Shell CEO Wael Sawan knows a thing or two about LNG markets. His company is the largest trader of the super-chilled methane fuel in the world. But even Shell is starting to worry about the massive buildout of new LNG export terminals, as global demand begins to slow.
Speaking on stage at the Economic Club of New York this week, Sawan warned the speed at which investors are greenlighting hugely expensive new LNG plants is “not economically fully rational”.
His comments echo the CEO of Gulfstream LNG in Louisiana, who said last month “it’s a bit like the dotcom boom [...] we are kind of losing sight of the plot here. The industry is actually growing too fast.”
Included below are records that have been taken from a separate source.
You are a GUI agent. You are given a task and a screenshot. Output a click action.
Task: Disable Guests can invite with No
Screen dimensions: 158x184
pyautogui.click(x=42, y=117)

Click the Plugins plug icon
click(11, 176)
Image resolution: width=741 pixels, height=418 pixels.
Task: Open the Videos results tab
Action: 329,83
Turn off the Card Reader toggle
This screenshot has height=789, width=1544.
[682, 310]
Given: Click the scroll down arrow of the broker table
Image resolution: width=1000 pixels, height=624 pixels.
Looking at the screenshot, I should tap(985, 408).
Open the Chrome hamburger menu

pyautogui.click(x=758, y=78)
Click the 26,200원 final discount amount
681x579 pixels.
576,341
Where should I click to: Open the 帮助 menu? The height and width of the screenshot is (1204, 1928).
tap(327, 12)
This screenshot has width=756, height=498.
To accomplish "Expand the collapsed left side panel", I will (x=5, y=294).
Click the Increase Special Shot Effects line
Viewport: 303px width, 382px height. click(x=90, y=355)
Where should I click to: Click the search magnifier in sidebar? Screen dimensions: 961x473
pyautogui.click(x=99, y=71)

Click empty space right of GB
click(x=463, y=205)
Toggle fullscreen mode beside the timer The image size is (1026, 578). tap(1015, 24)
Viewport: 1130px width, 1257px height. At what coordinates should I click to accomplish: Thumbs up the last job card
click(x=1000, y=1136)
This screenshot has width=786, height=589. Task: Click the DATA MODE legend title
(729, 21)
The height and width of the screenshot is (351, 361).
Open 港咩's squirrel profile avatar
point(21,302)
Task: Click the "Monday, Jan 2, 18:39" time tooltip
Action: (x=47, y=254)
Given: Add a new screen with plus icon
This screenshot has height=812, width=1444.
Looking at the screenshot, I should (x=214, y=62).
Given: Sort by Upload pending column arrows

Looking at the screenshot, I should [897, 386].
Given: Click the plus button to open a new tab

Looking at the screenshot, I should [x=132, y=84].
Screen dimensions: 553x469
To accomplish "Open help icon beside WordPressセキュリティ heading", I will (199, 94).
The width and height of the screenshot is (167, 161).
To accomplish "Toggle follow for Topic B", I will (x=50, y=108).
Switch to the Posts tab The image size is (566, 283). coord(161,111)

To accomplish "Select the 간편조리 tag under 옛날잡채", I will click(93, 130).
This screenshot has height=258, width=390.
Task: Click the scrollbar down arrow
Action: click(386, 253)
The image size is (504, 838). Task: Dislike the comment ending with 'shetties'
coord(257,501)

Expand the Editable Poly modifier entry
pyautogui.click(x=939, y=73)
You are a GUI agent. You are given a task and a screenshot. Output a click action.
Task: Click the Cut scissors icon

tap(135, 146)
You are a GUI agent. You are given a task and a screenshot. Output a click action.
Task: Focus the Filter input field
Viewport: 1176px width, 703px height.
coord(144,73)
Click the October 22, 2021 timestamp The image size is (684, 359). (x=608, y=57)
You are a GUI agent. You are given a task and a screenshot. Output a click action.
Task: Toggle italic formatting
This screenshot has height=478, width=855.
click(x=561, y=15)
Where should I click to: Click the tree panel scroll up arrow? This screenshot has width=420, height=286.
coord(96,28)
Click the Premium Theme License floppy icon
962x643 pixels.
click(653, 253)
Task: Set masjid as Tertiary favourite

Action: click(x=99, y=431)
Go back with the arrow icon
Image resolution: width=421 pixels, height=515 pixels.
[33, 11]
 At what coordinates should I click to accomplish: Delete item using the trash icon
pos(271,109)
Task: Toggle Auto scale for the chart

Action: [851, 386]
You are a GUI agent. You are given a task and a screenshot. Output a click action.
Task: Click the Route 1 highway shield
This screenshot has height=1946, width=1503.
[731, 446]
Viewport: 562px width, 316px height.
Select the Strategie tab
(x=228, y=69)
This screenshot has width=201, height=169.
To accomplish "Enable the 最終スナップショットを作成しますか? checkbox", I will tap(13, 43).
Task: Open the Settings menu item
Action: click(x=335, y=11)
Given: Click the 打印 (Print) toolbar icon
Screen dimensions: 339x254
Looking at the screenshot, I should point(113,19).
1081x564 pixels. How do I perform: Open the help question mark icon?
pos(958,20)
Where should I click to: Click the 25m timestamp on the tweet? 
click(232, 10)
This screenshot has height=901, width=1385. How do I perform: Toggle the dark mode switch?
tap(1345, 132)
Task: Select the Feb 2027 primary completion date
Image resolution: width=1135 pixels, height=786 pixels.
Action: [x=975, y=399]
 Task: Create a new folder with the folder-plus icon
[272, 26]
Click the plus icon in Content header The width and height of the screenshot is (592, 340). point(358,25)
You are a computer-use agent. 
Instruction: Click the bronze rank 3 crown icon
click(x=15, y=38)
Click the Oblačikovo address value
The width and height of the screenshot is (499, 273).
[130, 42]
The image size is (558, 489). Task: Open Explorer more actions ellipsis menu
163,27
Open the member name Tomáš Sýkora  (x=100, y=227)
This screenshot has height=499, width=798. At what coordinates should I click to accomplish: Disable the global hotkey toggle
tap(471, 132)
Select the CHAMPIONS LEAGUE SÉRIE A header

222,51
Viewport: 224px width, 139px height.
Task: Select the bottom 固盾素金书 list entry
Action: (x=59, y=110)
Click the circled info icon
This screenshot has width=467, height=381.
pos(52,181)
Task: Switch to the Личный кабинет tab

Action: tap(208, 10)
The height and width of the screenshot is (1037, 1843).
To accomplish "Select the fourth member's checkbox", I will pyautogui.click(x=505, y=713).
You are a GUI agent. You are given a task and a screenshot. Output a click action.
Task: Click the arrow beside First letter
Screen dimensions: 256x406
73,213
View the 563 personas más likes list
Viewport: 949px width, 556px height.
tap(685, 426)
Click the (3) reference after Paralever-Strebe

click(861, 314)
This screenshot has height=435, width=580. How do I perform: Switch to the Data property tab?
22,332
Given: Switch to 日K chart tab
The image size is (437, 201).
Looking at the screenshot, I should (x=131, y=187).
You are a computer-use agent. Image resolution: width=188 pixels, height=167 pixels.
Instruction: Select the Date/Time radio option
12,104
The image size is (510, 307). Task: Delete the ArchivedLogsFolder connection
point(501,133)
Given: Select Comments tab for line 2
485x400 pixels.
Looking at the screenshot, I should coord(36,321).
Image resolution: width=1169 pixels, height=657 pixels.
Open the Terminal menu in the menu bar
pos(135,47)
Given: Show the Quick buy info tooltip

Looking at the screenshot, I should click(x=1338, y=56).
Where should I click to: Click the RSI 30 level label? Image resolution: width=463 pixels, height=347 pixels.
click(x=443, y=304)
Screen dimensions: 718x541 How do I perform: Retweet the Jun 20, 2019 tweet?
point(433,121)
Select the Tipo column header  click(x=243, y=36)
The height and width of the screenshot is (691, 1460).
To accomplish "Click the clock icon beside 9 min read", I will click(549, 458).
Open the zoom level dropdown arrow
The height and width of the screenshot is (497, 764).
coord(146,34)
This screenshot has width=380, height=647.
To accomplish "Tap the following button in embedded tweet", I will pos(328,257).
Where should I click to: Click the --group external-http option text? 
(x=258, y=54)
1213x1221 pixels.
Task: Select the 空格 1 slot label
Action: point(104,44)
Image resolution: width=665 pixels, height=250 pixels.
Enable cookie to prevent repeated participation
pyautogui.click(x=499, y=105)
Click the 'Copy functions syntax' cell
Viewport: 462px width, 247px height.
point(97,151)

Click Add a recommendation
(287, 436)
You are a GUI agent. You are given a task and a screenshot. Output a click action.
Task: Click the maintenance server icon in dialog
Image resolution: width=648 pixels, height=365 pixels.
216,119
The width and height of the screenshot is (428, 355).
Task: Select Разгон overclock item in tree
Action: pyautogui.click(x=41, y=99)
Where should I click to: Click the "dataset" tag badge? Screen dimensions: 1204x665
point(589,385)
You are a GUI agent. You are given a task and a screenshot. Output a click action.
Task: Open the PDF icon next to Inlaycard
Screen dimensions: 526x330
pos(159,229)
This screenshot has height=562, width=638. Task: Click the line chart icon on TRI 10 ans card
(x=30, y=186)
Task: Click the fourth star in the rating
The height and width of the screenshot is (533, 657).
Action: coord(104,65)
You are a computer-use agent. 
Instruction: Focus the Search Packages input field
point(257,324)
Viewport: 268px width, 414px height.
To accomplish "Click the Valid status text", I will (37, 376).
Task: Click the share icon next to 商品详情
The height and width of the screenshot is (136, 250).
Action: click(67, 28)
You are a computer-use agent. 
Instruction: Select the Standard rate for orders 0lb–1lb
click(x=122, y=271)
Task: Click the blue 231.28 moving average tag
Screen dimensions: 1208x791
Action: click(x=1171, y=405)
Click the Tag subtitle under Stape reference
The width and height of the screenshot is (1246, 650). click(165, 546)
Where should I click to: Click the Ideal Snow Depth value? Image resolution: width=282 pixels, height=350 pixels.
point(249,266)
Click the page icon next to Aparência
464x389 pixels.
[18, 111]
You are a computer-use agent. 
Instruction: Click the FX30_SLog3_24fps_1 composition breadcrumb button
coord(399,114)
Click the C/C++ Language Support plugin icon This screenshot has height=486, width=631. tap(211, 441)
In other words, “drill baby drill” Donald Trump and his billionaire allies are whipping up another Wall Street bubble. But in the real world, electricity from solar and wind is now cheaper than new gas-fired power plants. So in China, Japan and Korea, LNG imports are falling steadily.
Shell’s response is to push back its Final Investment Decision on phase 2 of the LNG Canada terminal in Kitimat to sometime next year.
But Canadian politicians have bet the farm on new LNG terminals, believing that a golden era of gas exports will balance the books, patch the potholes and jack up job numbers so they can win re-election.
This fantasy is falling apart. And the worry is politicians won’t be able to pivot to a new plan. They might actually stick to believing that pumping more public money into LNG proposals will save the industry they’ve wagered our future economy on.
Will our leaders come back to reality? Or gamble away our future on Wall Street’s LNG bubble?